The issue before us is whether we have jurisdiction to entertain an interlocutory appeal of an order denying an attorney’s motion to withdraw from representing a party in an ongoing proceeding in Superior Court. We hold that the order denying leave to withdraw falls within the collateral order doctrine and therefore is immediately appealable under D.C.Code § 11-721(a)(1) (2001). Accordingly, we decline to dismiss the instant appeal.
I.
Appellant Johnny R. Galloway is the attorney of record for the plaintiffs, Ozzie Clay and two of his corporations, in their legal malpractice action against defendant-appellees Leibner & Potkin, P.C., and one of its partners. The action is in its pretrial stages; a court-ordered mediation conference is set to take place on November 23, 2004.
On April 22, 2004, Galloway moved for leave to withdraw as counsel, asserting that the plaintiffs had not paid him for his services and had impeded him from properly pursuing the action on their behalf. Galloway represented that the plaintiffs consented to his withdrawal. The defendants opposed the motion, however.
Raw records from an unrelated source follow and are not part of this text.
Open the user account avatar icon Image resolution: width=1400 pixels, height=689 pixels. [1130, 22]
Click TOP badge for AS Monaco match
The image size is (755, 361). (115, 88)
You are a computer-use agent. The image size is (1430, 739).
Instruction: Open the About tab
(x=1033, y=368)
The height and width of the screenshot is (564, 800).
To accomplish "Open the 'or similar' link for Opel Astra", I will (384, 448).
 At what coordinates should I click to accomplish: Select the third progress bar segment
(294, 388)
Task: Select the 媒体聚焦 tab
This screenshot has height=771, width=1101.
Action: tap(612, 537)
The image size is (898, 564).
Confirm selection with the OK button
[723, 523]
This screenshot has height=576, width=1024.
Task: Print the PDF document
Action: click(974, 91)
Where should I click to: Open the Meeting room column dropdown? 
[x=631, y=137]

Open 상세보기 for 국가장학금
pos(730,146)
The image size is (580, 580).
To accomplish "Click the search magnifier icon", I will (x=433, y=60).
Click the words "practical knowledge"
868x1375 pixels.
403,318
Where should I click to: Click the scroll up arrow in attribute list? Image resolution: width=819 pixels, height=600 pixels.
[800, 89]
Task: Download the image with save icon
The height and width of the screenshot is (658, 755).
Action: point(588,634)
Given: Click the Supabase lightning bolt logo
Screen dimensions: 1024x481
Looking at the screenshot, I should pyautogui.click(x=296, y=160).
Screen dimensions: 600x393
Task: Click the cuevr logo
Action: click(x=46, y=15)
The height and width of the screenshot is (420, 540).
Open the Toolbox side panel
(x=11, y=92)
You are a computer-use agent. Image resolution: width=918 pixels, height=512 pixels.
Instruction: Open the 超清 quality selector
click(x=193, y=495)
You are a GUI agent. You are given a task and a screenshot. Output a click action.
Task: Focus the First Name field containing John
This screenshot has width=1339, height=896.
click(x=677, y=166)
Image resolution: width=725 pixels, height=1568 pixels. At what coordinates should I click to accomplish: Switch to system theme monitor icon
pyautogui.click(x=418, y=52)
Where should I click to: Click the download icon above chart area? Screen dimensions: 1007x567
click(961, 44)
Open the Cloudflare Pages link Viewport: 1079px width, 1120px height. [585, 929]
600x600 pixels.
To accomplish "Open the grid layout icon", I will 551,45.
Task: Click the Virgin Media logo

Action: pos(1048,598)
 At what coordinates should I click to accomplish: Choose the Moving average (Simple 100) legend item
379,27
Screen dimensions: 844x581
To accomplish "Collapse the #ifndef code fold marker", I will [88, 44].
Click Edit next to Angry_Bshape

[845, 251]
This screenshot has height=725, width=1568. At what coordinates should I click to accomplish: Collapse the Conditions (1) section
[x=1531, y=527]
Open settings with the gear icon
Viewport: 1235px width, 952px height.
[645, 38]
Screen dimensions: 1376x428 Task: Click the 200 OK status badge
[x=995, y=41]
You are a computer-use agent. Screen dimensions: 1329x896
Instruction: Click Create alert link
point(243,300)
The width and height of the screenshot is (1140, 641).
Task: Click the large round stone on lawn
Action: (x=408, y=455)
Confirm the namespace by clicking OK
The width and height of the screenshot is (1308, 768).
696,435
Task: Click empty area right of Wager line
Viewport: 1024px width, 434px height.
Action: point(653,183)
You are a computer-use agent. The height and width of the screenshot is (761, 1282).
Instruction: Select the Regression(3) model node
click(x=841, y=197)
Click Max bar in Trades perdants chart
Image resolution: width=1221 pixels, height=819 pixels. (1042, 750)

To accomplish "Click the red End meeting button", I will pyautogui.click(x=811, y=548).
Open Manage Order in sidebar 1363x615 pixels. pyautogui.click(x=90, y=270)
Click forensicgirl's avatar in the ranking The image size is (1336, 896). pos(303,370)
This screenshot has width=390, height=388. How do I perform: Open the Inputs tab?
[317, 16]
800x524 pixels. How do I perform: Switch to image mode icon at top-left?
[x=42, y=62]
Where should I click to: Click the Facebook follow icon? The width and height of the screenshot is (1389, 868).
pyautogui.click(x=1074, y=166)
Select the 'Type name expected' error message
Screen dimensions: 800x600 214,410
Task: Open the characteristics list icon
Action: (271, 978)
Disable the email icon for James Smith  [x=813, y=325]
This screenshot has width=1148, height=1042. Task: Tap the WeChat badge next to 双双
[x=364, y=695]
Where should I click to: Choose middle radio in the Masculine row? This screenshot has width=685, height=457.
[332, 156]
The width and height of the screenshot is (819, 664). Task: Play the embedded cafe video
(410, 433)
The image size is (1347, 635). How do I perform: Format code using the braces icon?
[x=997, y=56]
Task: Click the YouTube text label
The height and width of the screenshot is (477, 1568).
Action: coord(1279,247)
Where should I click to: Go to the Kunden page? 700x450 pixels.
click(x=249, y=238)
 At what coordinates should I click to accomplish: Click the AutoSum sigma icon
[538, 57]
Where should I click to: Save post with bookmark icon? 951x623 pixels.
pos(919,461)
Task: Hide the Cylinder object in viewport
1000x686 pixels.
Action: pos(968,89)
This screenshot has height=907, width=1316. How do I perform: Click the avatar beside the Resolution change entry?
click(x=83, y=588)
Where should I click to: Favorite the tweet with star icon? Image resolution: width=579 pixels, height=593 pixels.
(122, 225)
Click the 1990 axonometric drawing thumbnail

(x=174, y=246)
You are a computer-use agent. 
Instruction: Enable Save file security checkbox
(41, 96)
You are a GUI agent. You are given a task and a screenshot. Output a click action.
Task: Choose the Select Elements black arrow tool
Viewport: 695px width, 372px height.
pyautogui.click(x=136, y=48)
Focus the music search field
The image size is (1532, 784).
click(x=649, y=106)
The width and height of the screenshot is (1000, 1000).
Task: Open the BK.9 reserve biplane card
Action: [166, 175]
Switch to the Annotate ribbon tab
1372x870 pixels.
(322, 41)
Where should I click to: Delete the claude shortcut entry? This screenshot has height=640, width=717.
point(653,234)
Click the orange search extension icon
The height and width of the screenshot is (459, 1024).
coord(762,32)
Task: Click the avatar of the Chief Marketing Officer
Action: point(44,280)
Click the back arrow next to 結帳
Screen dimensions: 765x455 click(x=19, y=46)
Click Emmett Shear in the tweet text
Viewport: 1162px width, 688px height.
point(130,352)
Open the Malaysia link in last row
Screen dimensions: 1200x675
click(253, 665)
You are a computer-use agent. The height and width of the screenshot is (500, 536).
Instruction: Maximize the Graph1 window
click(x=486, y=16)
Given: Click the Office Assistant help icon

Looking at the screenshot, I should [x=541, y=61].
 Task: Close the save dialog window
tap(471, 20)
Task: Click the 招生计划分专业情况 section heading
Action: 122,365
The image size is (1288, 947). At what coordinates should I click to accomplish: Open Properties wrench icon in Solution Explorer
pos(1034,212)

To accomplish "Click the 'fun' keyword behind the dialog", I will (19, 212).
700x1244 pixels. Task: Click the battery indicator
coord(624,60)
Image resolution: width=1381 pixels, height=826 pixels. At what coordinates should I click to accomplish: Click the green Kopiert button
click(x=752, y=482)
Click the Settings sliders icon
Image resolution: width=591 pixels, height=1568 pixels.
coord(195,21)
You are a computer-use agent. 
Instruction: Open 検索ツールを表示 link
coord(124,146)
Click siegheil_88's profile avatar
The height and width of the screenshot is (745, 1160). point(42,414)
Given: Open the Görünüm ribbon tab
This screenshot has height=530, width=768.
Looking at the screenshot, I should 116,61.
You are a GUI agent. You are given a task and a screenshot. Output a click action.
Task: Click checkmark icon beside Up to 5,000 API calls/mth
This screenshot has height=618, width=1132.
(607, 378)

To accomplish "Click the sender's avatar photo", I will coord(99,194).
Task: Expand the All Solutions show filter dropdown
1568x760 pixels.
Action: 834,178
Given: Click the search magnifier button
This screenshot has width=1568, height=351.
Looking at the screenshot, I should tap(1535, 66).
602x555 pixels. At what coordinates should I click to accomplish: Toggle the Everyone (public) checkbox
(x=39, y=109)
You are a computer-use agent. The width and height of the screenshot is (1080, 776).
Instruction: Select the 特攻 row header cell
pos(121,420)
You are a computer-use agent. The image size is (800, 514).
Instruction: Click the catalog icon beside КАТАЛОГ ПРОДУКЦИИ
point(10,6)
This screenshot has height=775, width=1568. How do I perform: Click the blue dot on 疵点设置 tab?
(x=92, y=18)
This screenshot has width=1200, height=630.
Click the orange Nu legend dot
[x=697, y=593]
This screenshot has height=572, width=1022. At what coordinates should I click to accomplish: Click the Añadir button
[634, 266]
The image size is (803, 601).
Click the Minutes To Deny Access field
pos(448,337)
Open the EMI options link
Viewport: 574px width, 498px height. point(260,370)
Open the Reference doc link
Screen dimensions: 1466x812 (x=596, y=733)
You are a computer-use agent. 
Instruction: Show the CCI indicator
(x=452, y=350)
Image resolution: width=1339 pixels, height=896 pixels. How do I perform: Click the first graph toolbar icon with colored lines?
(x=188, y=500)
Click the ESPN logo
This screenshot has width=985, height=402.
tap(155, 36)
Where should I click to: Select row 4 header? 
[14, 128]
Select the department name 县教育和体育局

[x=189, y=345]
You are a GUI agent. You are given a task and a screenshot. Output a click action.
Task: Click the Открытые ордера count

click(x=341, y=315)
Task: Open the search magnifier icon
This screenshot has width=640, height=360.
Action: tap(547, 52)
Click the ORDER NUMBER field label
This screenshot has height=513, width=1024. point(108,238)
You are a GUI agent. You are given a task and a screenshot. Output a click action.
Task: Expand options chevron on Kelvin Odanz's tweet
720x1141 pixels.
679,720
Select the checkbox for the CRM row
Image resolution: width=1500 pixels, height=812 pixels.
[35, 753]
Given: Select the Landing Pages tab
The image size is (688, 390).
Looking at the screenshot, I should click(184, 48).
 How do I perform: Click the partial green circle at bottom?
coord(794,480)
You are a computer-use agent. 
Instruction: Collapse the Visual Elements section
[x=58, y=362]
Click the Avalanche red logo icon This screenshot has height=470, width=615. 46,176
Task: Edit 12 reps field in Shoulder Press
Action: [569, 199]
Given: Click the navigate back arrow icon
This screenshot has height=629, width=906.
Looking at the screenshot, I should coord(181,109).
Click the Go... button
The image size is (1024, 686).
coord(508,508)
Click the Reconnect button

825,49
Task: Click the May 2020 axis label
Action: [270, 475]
Observing that Galloway knew he had a “potentially difficult client” when he accepted the representation,1 the trial court denied his request in an order docketed on May 17, 2004. The court explained that Galloway’s withdrawal “would almost certainly result in a further delay of the litigation, particularly in light of the requirement that corporations be represented by counsel, see Super. Ct. Civ. R. 101(a)(2), and the Court sees no reason why the defendants should be forced to bear the burden of that delay.”
Galloway then filed a second motion to withdraw in which he asserted that a recent federal indictment of plaintiff Ozzie Clay had expanded the scope of the representation beyond the terms of his original engagement and to the point that he was no longer competent to handle the lawsuit. The trial court denied this second motion on July 26, 2004, noting that Clay’s criminal defense counsel could provide whatever assistance Galloway needed to protect his client’s Fifth Amendment rights in the civil case.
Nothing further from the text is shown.